Artemis Fowl cost $125 million and yet, everything feels tacky. The CGI looks cheap. Uniforms look plastic. No one looks good. There is no world-building or wonder in the fairy world. The dialogue gets bonkers at times. Camera shots during action scenes flip, turn, and swoop at random intervals, jarring and disorienting the audience, and are over in a blink. The flashy action got in the way of the plot, making it hard to understand exactly what was happening. The aspects of the film unrelated to the plot are poorly executed, making it hard to believe that this would be a pleasurable watch even for audiences unfamiliar with the book series.
However, the climax does have some fun with the concept of a Time Warp, where fairy agents get sucked into a whirlwind through body contortions. Other positive notes: Colin Ferrel is very handsome.
For objectivity’s sake, these books aren’t perfect. There was no grand mission in the series that ties the books together and there were a lot of dead ends. The journey was mostly about watching Artemis grow into something of a hero on his own merits. He still retained a sharp, calculating personality, but he was someone more open to connecting with the people around him, largely due to his friendship with Holly (and to an extent, his exposure to the greater fairy world). Colfer is a good writer, handling the iconic Hitcherhikers Guide to the Galaxy after Douglas Adams’s death, and it was clear in the series that he had fun creating elaborate schemes to demonstrate the protagonist’s cleverness.
YA fantasy books have a special home in so many people’s hearts because they were some of the first long-form fiction people have read. That’s why fan reactions are so strong. Why approach the material so cynically? Even Disney at its worst can conjure some kind of emotion. Why is the film so humorless? The first fans of this series are old enough to be in the industry—there must have been someone out there who cared enough to see this movie done right.

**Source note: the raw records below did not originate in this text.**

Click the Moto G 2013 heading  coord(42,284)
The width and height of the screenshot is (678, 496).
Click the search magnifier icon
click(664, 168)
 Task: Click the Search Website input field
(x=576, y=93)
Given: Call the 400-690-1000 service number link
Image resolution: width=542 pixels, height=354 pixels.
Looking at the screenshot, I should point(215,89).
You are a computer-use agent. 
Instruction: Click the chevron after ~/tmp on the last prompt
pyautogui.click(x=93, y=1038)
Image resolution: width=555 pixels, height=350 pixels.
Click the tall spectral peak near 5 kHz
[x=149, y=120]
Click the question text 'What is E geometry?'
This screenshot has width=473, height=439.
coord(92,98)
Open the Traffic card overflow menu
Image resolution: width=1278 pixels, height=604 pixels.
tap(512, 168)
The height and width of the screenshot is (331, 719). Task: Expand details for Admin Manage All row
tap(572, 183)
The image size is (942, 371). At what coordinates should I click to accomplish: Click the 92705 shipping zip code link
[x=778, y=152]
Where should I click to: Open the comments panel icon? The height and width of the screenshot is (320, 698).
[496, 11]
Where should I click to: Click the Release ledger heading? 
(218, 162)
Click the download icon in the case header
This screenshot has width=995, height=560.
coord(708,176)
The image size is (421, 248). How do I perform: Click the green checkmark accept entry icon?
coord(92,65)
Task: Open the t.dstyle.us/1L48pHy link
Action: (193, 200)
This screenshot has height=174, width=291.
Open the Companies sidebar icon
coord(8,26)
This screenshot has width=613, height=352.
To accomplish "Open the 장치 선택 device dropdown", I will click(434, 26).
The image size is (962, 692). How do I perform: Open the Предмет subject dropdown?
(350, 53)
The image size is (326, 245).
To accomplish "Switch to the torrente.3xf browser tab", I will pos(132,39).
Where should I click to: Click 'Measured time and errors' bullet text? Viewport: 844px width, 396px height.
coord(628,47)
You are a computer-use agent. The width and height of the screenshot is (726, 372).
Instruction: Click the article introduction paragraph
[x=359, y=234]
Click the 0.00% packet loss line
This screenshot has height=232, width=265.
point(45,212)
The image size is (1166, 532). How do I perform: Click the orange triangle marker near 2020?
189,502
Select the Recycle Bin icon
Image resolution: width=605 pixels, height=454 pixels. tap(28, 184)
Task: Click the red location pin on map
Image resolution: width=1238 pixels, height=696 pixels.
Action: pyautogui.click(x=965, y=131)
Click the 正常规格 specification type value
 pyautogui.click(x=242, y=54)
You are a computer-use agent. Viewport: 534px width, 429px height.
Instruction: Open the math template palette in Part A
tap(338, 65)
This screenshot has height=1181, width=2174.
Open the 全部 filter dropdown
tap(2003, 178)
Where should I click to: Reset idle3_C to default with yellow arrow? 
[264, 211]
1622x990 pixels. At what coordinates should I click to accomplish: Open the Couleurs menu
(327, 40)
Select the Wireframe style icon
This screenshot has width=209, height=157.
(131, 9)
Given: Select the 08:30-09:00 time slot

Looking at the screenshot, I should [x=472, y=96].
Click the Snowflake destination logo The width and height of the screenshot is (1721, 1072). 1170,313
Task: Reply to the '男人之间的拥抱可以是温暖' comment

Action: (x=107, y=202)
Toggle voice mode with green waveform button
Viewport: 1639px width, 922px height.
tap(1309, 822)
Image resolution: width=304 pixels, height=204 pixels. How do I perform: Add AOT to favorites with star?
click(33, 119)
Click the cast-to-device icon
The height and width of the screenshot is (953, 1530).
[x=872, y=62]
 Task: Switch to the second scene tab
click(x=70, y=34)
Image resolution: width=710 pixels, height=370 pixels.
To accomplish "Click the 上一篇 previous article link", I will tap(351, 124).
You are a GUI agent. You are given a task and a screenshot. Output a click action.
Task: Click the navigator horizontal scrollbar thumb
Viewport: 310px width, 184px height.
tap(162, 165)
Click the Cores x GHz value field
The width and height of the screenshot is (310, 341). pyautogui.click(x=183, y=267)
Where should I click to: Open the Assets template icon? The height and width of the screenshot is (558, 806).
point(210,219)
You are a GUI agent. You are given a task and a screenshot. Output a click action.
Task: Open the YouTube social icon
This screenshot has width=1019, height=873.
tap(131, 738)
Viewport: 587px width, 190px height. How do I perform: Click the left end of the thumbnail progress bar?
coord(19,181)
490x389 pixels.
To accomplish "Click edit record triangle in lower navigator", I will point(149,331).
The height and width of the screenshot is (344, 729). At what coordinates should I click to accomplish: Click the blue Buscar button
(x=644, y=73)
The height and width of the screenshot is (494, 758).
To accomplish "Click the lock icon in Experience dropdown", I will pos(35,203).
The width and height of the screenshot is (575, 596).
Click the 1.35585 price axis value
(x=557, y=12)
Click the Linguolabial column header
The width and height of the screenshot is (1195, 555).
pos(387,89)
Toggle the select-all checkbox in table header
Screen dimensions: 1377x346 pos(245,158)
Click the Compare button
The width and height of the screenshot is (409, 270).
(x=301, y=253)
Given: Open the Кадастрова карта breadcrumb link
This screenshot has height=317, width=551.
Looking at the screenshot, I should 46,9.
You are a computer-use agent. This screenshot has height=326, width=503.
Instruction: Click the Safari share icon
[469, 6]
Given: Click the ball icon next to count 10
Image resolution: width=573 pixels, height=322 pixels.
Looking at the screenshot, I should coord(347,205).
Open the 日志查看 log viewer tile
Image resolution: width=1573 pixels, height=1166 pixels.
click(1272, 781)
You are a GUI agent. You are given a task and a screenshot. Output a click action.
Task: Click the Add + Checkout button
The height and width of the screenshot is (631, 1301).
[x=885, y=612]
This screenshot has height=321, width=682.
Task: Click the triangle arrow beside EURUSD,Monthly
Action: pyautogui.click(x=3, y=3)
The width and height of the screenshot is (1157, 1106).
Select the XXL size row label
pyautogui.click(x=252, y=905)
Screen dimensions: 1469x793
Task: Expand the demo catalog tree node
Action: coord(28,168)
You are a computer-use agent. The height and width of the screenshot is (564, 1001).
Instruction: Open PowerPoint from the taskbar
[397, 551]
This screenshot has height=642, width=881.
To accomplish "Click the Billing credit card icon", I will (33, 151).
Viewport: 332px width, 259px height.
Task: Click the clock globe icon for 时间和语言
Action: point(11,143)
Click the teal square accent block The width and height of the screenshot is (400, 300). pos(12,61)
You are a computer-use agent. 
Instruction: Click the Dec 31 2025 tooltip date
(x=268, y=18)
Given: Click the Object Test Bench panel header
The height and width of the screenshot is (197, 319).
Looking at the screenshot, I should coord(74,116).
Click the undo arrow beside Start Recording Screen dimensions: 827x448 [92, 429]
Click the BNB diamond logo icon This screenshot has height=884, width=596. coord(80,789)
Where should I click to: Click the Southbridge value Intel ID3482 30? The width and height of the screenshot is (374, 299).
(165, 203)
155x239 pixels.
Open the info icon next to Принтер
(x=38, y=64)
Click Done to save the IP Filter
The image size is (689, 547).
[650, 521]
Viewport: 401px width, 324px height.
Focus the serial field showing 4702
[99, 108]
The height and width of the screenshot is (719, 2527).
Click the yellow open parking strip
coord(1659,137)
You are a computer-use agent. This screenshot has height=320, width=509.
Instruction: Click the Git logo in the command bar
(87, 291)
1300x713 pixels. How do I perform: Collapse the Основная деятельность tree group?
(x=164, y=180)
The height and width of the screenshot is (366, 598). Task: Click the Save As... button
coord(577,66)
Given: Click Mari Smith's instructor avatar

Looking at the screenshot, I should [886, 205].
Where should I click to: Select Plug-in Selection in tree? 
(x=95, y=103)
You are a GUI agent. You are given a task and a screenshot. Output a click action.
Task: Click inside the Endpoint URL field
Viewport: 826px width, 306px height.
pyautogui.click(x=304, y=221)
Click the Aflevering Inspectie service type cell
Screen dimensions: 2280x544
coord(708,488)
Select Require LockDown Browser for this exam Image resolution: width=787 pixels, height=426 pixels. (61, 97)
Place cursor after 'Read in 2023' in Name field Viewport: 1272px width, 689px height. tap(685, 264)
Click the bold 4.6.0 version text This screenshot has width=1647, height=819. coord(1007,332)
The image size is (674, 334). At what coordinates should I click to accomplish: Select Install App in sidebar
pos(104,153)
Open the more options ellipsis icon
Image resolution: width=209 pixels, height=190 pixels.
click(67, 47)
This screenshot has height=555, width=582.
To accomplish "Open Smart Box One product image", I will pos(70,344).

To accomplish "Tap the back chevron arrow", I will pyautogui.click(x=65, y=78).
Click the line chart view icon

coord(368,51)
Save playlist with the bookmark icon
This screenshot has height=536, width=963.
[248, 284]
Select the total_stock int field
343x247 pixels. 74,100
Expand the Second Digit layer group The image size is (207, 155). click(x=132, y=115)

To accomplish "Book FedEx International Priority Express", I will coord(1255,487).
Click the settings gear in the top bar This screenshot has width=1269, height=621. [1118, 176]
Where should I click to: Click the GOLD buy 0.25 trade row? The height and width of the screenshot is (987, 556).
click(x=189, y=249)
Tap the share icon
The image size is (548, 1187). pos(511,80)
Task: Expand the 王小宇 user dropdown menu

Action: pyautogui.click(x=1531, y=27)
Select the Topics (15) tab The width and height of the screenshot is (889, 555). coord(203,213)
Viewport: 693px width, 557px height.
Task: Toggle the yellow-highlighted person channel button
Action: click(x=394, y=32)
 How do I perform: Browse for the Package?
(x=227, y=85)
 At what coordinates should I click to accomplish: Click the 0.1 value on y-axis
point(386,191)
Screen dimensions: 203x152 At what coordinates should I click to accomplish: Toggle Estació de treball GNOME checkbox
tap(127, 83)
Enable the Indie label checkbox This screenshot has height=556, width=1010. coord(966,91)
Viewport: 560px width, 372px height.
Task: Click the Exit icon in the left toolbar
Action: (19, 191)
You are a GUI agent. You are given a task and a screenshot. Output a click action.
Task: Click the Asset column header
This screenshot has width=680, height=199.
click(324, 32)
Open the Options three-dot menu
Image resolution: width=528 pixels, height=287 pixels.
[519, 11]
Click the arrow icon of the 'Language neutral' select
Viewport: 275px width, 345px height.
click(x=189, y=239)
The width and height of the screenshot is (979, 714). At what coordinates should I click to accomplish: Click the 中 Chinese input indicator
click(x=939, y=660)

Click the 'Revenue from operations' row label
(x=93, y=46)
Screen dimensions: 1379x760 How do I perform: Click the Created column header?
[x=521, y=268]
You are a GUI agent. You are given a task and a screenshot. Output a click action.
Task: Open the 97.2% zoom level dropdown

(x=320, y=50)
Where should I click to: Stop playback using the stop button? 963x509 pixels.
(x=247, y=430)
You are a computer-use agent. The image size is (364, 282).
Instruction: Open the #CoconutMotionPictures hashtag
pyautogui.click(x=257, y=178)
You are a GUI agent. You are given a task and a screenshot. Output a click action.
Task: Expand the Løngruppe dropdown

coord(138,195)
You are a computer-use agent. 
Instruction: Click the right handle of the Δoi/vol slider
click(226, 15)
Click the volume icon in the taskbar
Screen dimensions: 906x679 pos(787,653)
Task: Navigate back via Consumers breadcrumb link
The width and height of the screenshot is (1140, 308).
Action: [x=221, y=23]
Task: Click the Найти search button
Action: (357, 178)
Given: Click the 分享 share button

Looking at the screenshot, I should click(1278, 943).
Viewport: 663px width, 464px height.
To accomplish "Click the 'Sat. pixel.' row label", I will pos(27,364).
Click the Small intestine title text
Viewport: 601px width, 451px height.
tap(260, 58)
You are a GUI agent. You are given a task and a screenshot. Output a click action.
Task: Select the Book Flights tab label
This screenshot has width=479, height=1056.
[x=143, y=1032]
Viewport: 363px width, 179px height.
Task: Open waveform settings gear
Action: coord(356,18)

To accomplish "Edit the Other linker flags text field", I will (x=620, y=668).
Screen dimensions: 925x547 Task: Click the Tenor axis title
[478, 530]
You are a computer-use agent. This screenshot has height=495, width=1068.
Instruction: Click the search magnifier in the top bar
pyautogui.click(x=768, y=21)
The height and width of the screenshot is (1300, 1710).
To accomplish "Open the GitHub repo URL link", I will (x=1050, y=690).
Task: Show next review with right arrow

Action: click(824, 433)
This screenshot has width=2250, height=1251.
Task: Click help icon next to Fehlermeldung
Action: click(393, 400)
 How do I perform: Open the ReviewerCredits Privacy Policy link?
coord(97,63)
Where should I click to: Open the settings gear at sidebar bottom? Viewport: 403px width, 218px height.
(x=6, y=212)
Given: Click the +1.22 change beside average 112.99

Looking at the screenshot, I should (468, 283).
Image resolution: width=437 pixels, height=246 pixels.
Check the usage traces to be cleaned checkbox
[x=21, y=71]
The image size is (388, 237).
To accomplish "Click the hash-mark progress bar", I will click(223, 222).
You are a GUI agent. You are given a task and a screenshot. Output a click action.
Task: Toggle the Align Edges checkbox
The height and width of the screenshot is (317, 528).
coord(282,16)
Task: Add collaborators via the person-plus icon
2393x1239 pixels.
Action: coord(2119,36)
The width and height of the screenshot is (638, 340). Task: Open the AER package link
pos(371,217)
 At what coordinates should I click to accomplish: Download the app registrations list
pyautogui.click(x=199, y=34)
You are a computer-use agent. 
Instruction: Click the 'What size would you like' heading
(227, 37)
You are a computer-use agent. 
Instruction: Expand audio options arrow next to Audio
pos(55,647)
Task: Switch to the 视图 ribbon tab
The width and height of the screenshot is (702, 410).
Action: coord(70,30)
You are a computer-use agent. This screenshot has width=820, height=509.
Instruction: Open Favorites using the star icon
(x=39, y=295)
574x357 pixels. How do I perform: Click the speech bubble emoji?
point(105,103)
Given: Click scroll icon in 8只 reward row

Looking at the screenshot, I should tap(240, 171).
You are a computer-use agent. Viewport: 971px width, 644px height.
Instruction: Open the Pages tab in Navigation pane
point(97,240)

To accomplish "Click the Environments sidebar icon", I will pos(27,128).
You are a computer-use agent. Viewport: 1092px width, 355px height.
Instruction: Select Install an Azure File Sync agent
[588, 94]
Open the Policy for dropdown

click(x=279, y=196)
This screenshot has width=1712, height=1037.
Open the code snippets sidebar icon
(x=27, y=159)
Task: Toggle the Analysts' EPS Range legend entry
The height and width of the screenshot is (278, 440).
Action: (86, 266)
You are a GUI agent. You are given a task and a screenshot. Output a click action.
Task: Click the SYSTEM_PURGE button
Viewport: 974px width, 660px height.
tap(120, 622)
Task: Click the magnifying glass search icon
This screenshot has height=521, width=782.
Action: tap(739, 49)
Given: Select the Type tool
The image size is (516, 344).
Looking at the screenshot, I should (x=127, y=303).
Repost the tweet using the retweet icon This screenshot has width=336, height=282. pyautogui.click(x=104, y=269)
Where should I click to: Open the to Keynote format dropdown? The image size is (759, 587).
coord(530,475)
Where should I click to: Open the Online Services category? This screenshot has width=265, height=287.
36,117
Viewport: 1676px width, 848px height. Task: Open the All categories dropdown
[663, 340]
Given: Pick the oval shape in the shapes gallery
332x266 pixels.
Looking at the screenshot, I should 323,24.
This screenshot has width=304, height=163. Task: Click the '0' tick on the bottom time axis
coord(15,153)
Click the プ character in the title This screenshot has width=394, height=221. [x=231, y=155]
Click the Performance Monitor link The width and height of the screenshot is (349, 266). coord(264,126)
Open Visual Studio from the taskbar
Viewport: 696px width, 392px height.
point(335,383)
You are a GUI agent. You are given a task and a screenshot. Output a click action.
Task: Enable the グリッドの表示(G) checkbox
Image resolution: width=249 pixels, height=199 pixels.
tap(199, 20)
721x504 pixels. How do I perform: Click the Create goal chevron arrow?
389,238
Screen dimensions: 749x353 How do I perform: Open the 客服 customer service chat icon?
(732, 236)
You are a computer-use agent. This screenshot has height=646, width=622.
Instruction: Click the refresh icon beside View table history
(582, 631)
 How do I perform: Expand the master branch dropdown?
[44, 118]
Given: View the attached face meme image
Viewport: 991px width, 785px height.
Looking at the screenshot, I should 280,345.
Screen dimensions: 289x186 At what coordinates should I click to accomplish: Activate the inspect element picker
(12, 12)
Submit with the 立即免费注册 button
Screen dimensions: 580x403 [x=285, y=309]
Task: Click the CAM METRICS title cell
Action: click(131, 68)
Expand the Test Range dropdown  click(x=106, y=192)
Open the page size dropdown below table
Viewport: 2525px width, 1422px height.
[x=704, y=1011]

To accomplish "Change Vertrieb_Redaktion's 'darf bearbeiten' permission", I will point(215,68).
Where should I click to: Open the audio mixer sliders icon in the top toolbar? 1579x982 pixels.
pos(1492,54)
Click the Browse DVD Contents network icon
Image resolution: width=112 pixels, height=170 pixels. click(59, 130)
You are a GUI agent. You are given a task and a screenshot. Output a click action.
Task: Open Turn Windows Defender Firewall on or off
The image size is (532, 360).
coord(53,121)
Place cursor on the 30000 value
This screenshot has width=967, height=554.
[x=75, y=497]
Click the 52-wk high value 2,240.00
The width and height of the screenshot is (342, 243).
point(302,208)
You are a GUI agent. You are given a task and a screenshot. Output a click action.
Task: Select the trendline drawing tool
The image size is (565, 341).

Artemis Fowl is the culmination of all of the 2000s YA adaptations, surpassing some of the biggest hits in how bad it truly is. It’s cheaper than Alex Rider (2006). Losing more of its thrills than The Golden Compass (2007). Emptier than Percy Jackson and the Olympians (2010). And, unlike those examples, it hurts to say that our criminal mastermind may not get a second chance on the big screen.